Os dez municípios do Alto Minho fixaram até ao final do ano para a renegociação do acordo com a Águas de Portugal para o abastecimento de água e saneamento básico à região. Caso contrário, os municípios estão dispostos a denunciar o contrato, em vigor há cerca de uma década, e avançar para os tribunais. Esta ideia surgiu depois da reunião tida com a ministra do ambiente no dia 6 de Outubro.

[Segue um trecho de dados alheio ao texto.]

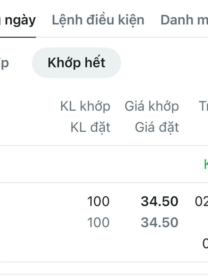The image size is (208, 278).
Task: Click the cut-off "T" column header
Action: click(203, 106)
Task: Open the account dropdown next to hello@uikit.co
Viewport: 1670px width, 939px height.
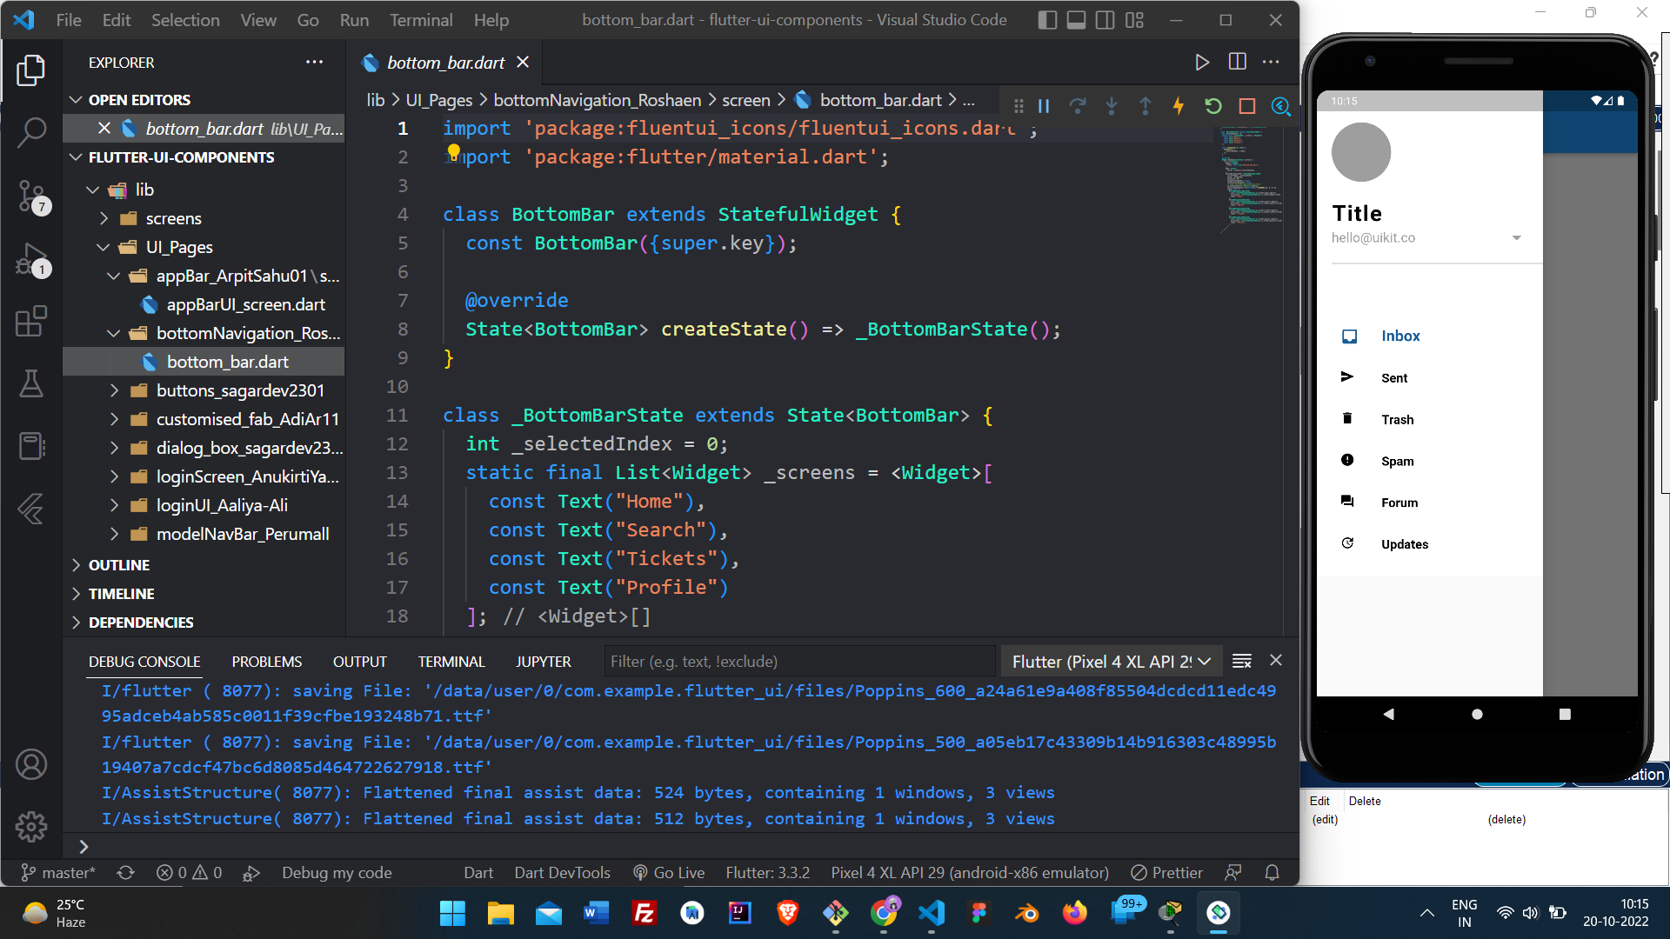Action: [x=1515, y=237]
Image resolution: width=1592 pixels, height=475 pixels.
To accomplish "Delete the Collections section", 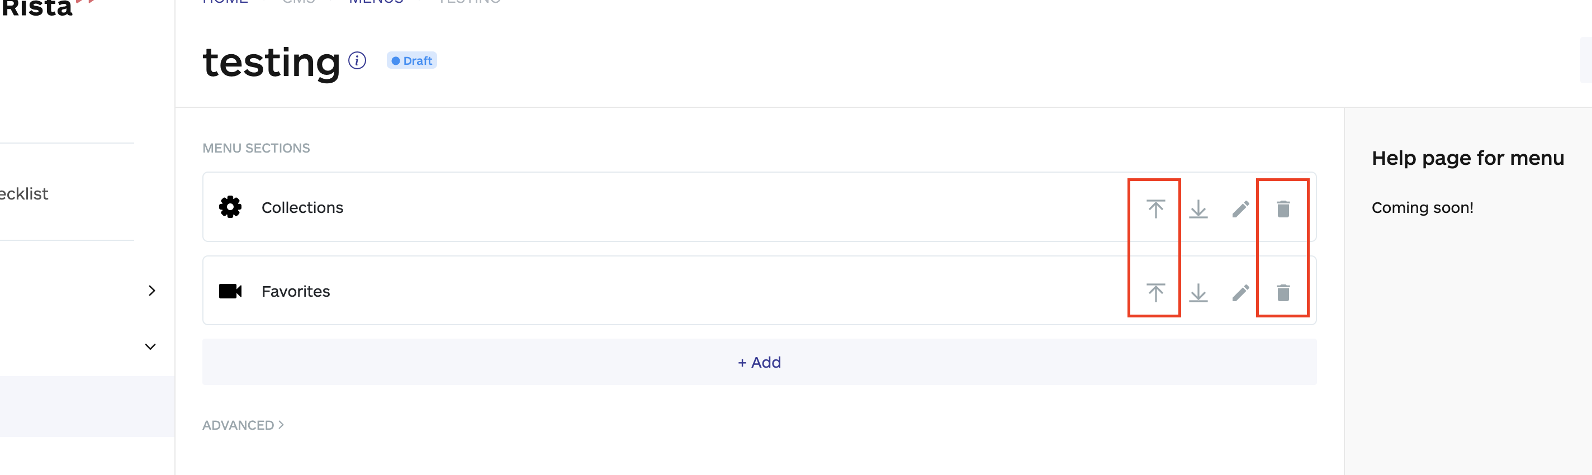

O presidente da Comunidade Intermunicipal do Minho Lima (CIM) referiu ainda que os preços propostos, pela Água do Noroeste, para a distribuição em alta tem de ser renegociados até porque há vários incumprimentos no contrato. Já para a rede em baixa as tarifas propostas para a distribuição aos dez municípios do distrito mais aos vales do Cávado e Ave são exagerados e insuportáveis. Rui Solheiro espera que até ao final do ano o contrato possa ser renegociado. O representante queixa-se da cobertura de rede de abastecimento de água em alta e saneamento, pois ao fim de dez anos de contrato, Melgaço, Monção e Valença continuam a não ter rede de abastecimento.

Para o autarca de Melgaço o preço das tarifas é demasiado caro para a população. Solheiro pede “bom senso”, caso contrário os autarcas vão ter de renunciar ao contrato e avançar para um processo judicial.

Os dez autarcas apresentaram ainda vontade de criarem uma solução intermunicipal para a gestão da rede de abastecimento de água em baixa. Rui Solheiro refere que a ministra elogiou a união dos autarcas do Alto Minho, dizendo que é um caso “quase único no país”.